Stored items:
========================================================================
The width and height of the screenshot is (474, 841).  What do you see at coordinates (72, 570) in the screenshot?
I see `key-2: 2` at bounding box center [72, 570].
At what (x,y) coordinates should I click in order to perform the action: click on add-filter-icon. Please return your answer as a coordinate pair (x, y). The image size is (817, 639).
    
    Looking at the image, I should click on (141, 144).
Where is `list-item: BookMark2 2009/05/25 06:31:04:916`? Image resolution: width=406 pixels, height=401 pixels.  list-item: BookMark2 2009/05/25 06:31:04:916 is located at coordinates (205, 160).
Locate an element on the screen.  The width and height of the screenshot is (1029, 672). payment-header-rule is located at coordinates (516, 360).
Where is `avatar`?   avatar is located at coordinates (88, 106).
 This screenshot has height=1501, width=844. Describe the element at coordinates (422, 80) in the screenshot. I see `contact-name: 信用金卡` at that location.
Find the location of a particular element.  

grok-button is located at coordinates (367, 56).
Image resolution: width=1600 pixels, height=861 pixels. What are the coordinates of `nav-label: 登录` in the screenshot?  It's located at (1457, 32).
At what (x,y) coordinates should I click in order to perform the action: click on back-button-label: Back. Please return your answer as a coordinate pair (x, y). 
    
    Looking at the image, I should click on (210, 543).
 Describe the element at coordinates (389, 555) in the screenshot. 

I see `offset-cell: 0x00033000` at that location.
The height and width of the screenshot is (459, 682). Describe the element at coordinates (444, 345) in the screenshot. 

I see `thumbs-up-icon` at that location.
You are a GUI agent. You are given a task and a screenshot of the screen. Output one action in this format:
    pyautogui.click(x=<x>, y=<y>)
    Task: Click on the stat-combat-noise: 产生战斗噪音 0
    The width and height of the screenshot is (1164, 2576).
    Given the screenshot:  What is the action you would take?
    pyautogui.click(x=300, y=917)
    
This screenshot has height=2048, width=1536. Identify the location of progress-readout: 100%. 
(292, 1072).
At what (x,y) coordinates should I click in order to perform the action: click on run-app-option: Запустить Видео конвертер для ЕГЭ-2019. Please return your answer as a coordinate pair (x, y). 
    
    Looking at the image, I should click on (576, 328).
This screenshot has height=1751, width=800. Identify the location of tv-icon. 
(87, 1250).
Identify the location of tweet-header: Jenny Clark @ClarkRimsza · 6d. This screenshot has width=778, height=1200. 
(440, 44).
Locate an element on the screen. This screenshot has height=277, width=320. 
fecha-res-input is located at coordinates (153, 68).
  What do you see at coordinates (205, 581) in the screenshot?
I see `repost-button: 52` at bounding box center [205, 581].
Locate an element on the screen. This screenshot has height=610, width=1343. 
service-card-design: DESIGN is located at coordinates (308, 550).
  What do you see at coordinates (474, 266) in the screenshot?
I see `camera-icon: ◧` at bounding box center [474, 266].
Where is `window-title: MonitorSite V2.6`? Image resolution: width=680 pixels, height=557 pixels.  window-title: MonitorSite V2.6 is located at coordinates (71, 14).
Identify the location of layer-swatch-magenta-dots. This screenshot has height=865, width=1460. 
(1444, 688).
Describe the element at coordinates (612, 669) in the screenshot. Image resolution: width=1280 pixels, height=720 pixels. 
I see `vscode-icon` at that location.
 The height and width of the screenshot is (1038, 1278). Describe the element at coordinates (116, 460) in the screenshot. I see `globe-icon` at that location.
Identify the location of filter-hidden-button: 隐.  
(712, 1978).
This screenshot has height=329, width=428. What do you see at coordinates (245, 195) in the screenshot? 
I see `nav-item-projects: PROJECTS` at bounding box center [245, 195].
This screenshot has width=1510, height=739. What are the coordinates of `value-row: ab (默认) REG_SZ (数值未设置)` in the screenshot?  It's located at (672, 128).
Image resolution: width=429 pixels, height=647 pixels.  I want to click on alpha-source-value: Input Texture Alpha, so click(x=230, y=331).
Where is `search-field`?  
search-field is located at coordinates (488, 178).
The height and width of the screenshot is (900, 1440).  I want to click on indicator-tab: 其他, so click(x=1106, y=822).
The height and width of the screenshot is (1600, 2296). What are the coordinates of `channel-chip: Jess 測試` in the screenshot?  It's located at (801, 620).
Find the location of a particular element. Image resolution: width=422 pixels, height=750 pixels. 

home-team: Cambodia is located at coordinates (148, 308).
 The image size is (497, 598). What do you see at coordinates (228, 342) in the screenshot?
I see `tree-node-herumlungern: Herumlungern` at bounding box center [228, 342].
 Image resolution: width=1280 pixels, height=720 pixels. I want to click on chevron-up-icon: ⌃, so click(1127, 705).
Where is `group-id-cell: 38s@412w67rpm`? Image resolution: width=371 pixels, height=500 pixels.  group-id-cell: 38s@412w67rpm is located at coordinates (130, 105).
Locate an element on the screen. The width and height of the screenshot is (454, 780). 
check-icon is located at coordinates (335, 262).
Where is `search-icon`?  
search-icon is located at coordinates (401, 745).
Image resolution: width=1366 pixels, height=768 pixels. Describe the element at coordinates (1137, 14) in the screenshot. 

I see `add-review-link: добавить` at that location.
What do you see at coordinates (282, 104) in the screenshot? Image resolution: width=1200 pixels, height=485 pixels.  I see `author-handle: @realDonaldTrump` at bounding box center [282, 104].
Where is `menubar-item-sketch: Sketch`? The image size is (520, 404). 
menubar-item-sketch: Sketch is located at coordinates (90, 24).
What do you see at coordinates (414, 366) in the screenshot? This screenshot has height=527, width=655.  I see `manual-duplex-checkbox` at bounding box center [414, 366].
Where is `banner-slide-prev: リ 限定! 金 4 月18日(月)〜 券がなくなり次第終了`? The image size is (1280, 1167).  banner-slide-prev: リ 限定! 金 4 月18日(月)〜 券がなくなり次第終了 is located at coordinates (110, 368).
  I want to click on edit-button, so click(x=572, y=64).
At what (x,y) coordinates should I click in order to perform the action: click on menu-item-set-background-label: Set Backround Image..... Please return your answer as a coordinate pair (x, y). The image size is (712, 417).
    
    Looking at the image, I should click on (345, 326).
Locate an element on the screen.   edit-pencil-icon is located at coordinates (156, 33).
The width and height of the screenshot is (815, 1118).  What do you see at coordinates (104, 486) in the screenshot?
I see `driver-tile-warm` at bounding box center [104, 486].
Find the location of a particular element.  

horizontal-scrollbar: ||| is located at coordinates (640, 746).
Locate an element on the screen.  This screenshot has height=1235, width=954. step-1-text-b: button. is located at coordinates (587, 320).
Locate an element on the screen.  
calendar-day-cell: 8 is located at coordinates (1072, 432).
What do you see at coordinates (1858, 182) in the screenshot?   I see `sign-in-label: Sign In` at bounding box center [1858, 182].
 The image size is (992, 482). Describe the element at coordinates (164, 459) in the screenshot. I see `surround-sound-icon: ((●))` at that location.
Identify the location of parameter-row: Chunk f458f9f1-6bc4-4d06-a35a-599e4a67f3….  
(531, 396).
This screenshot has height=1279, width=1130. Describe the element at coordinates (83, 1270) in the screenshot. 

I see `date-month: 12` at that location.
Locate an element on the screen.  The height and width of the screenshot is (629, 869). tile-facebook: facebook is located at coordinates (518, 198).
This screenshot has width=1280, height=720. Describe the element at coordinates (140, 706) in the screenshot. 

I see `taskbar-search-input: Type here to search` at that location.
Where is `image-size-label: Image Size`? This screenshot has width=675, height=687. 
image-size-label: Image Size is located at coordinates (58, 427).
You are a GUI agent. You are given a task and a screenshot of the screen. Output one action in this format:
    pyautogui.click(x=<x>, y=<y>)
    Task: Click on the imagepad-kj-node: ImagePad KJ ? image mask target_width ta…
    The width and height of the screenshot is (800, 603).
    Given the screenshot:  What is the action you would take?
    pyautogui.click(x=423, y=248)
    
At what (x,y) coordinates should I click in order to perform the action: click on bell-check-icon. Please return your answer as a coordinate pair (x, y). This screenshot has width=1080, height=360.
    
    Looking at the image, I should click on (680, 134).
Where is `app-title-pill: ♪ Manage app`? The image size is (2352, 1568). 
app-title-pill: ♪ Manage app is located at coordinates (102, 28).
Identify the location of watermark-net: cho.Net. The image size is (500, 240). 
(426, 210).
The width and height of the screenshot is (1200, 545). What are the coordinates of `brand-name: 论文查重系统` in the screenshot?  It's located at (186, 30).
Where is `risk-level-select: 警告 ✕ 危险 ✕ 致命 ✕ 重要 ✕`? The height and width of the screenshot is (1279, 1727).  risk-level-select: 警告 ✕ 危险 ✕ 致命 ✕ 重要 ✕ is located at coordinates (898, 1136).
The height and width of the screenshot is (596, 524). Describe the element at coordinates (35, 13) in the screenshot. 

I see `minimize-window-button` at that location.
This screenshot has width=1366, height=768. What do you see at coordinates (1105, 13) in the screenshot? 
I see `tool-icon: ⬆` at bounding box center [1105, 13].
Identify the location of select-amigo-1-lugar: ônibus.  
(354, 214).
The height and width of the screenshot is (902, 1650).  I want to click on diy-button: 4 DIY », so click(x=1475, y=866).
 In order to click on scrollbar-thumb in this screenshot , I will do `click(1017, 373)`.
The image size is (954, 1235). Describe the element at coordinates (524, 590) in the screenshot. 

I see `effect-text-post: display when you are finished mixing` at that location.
========================================================================
Copy out the entries above word for word, starting at the line that contains "coordinates (88, 106)." and ending at the line that contains "Image resolution: width=1600".

| The completed task |
Where is `avatar`?   avatar is located at coordinates (88, 106).
 This screenshot has height=1501, width=844. Describe the element at coordinates (422, 80) in the screenshot. I see `contact-name: 信用金卡` at that location.
Find the location of a particular element.  

grok-button is located at coordinates (367, 56).
Image resolution: width=1600 pixels, height=861 pixels. What are the coordinates of `nav-label: 登录` in the screenshot?  It's located at (1457, 32).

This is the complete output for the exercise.